┌────────

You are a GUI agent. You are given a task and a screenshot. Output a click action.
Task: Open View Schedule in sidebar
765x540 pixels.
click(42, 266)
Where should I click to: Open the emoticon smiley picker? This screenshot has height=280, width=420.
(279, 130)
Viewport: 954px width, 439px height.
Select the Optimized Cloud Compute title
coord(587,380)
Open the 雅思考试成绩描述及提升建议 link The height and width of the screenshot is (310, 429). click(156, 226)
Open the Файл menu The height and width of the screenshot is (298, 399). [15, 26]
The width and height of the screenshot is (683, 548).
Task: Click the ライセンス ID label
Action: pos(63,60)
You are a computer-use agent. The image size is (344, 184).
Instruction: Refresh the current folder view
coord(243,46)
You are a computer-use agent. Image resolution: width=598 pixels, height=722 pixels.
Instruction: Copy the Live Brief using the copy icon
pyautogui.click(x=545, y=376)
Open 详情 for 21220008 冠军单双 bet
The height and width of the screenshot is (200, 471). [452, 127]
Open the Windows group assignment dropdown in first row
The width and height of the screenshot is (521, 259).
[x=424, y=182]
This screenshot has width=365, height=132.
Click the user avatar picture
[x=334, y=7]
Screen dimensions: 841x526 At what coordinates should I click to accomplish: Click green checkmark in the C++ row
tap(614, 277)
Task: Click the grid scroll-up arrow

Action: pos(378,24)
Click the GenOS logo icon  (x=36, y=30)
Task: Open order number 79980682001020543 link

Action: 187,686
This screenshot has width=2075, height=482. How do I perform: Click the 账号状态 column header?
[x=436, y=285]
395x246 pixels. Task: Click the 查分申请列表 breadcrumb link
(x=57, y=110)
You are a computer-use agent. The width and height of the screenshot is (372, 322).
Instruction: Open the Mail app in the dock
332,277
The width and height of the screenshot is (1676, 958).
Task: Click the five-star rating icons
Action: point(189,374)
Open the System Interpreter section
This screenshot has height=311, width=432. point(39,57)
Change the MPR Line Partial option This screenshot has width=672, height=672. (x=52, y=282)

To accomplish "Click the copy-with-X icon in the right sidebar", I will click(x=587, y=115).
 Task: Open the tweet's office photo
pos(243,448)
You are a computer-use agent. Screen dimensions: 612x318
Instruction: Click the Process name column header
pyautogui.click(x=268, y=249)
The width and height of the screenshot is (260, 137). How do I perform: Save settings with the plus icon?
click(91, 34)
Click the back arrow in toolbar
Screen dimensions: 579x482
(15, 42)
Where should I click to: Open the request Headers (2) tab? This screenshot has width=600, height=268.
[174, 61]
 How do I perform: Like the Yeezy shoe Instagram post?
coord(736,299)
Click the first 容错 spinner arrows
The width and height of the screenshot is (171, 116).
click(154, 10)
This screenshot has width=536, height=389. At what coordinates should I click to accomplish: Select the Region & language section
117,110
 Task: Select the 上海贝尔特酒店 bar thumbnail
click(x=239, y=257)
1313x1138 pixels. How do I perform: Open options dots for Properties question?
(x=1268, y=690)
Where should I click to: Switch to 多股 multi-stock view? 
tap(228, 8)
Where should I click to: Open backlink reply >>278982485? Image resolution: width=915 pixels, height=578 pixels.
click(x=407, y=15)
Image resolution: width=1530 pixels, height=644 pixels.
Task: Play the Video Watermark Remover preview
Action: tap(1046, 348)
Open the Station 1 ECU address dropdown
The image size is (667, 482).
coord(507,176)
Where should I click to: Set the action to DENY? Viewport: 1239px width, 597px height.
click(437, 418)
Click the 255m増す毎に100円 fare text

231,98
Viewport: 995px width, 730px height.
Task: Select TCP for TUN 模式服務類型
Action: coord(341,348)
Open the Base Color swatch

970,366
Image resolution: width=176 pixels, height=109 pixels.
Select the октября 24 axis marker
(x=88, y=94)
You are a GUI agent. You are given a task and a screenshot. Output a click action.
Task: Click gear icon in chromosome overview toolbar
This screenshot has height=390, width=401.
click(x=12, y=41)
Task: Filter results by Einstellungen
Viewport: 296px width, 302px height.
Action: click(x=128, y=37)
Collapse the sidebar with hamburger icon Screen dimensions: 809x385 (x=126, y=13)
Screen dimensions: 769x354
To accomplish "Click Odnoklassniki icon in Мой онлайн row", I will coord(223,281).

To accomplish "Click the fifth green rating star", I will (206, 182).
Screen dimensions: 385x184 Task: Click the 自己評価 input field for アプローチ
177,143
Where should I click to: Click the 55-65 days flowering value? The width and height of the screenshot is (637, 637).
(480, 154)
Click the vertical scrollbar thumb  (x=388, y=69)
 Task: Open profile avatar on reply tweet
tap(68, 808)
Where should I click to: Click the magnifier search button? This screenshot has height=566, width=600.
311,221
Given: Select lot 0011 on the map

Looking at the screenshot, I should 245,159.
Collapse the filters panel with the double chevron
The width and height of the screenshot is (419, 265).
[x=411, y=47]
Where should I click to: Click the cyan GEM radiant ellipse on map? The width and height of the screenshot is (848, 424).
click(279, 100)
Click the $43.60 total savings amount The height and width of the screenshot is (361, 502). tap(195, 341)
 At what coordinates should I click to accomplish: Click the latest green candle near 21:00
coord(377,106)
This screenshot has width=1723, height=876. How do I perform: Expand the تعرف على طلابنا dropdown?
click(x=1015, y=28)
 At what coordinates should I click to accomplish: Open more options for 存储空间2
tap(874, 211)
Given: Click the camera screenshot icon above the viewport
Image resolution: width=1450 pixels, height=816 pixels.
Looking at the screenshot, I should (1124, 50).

└────────

▶ **WHAT YOU ARE ASKED TO DO**
Rewrite all of the data above, swapping every "computer-use agent" for "desktop assistant" and changing nothing else.

▶ **RESPONSE**
You are a GUI agent. You are given a task and a screenshot. Output a click action.
Task: Open View Schedule in sidebar
765x540 pixels.
click(42, 266)
Where should I click to: Open the emoticon smiley picker? This screenshot has height=280, width=420.
(279, 130)
Viewport: 954px width, 439px height.
Select the Optimized Cloud Compute title
coord(587,380)
Open the 雅思考试成绩描述及提升建议 link The height and width of the screenshot is (310, 429). click(156, 226)
Open the Файл menu The height and width of the screenshot is (298, 399). [15, 26]
The width and height of the screenshot is (683, 548).
Task: Click the ライセンス ID label
Action: pos(63,60)
You are a desktop assistant. The image size is (344, 184).
Instruction: Refresh the current folder view
coord(243,46)
You are a desktop assistant. Image resolution: width=598 pixels, height=722 pixels.
Instruction: Copy the Live Brief using the copy icon
pyautogui.click(x=545, y=376)
Open 详情 for 21220008 冠军单双 bet
The height and width of the screenshot is (200, 471). [452, 127]
Open the Windows group assignment dropdown in first row
The width and height of the screenshot is (521, 259).
[x=424, y=182]
This screenshot has width=365, height=132.
Click the user avatar picture
[x=334, y=7]
Screen dimensions: 841x526 At what coordinates should I click to accomplish: Click green checkmark in the C++ row
tap(614, 277)
Task: Click the grid scroll-up arrow

Action: pos(378,24)
Click the GenOS logo icon  (x=36, y=30)
Task: Open order number 79980682001020543 link

Action: 187,686
This screenshot has width=2075, height=482. How do I perform: Click the 账号状态 column header?
[x=436, y=285]
395x246 pixels. Task: Click the 查分申请列表 breadcrumb link
(x=57, y=110)
You are a desktop assistant. The width and height of the screenshot is (372, 322).
Instruction: Open the Mail app in the dock
332,277
The width and height of the screenshot is (1676, 958).
Task: Click the five-star rating icons
Action: point(189,374)
Open the System Interpreter section
This screenshot has height=311, width=432. point(39,57)
Change the MPR Line Partial option This screenshot has width=672, height=672. (x=52, y=282)

To accomplish "Click the copy-with-X icon in the right sidebar", I will click(x=587, y=115).
 Task: Open the tweet's office photo
pos(243,448)
You are a desktop assistant. Screen dimensions: 612x318
Instruction: Click the Process name column header
pyautogui.click(x=268, y=249)
The width and height of the screenshot is (260, 137). How do I perform: Save settings with the plus icon?
click(91, 34)
Click the back arrow in toolbar
Screen dimensions: 579x482
(15, 42)
Where should I click to: Open the request Headers (2) tab? This screenshot has width=600, height=268.
[174, 61]
 How do I perform: Like the Yeezy shoe Instagram post?
coord(736,299)
Click the first 容错 spinner arrows
The width and height of the screenshot is (171, 116).
click(154, 10)
This screenshot has width=536, height=389. At what coordinates should I click to accomplish: Select the Region & language section
117,110
 Task: Select the 上海贝尔特酒店 bar thumbnail
click(x=239, y=257)
1313x1138 pixels. How do I perform: Open options dots for Properties question?
(x=1268, y=690)
Where should I click to: Switch to 多股 multi-stock view? 
tap(228, 8)
Where should I click to: Open backlink reply >>278982485? Image resolution: width=915 pixels, height=578 pixels.
click(x=407, y=15)
Image resolution: width=1530 pixels, height=644 pixels.
Task: Play the Video Watermark Remover preview
Action: tap(1046, 348)
Open the Station 1 ECU address dropdown
The image size is (667, 482).
coord(507,176)
Where should I click to: Set the action to DENY? Viewport: 1239px width, 597px height.
click(437, 418)
Click the 255m増す毎に100円 fare text

231,98
Viewport: 995px width, 730px height.
Task: Select TCP for TUN 模式服務類型
Action: coord(341,348)
Open the Base Color swatch

970,366
Image resolution: width=176 pixels, height=109 pixels.
Select the октября 24 axis marker
(x=88, y=94)
You are a GUI agent. You are given a task and a screenshot. Output a click action.
Task: Click gear icon in chromosome overview toolbar
This screenshot has height=390, width=401.
click(x=12, y=41)
Task: Filter results by Einstellungen
Viewport: 296px width, 302px height.
Action: click(x=128, y=37)
Collapse the sidebar with hamburger icon Screen dimensions: 809x385 (x=126, y=13)
Screen dimensions: 769x354
To accomplish "Click Odnoklassniki icon in Мой онлайн row", I will coord(223,281).

To accomplish "Click the fifth green rating star", I will (206, 182).
Screen dimensions: 385x184 Task: Click the 自己評価 input field for アプローチ
177,143
Where should I click to: Click the 55-65 days flowering value? The width and height of the screenshot is (637, 637).
(480, 154)
Click the vertical scrollbar thumb  (x=388, y=69)
 Task: Open profile avatar on reply tweet
tap(68, 808)
Where should I click to: Click the magnifier search button? This screenshot has height=566, width=600.
311,221
Given: Select lot 0011 on the map

Looking at the screenshot, I should 245,159.
Collapse the filters panel with the double chevron
The width and height of the screenshot is (419, 265).
[x=411, y=47]
Where should I click to: Click the cyan GEM radiant ellipse on map? The width and height of the screenshot is (848, 424).
click(279, 100)
Click the $43.60 total savings amount The height and width of the screenshot is (361, 502). tap(195, 341)
 At what coordinates should I click to accomplish: Click the latest green candle near 21:00
coord(377,106)
This screenshot has width=1723, height=876. How do I perform: Expand the تعرف على طلابنا dropdown?
click(x=1015, y=28)
 At what coordinates should I click to accomplish: Open more options for 存储空间2
tap(874, 211)
Given: Click the camera screenshot icon above the viewport
Image resolution: width=1450 pixels, height=816 pixels.
Looking at the screenshot, I should (1124, 50).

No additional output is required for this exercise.